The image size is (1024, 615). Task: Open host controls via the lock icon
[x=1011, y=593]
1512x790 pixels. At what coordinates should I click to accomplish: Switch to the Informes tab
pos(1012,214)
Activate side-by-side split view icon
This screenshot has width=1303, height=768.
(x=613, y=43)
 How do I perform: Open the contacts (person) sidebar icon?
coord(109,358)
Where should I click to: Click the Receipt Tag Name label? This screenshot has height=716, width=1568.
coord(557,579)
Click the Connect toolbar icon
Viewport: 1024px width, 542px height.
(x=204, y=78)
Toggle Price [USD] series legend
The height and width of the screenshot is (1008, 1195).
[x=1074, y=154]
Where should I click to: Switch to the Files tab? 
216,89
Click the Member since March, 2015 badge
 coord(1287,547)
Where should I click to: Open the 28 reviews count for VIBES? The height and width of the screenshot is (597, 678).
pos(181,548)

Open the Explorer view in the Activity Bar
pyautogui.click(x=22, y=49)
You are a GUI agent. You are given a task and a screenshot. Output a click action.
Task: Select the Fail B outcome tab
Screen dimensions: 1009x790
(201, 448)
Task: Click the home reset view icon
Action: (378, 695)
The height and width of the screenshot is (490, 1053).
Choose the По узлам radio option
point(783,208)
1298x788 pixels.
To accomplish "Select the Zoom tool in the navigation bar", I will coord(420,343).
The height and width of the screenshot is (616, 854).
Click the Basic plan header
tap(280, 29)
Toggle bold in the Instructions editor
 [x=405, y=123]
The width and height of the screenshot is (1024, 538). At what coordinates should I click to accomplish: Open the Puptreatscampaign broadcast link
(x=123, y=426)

------

Copy out, character for character, every line of the rows from the very first one through the line that contains "(x=204, y=78)", and include that final line.

FULL OUTPUT:
The image size is (1024, 615). Task: Open host controls via the lock icon
[x=1011, y=593]
1512x790 pixels. At what coordinates should I click to accomplish: Switch to the Informes tab
pos(1012,214)
Activate side-by-side split view icon
This screenshot has width=1303, height=768.
(x=613, y=43)
 How do I perform: Open the contacts (person) sidebar icon?
coord(109,358)
Where should I click to: Click the Receipt Tag Name label? This screenshot has height=716, width=1568.
coord(557,579)
Click the Connect toolbar icon
Viewport: 1024px width, 542px height.
(x=204, y=78)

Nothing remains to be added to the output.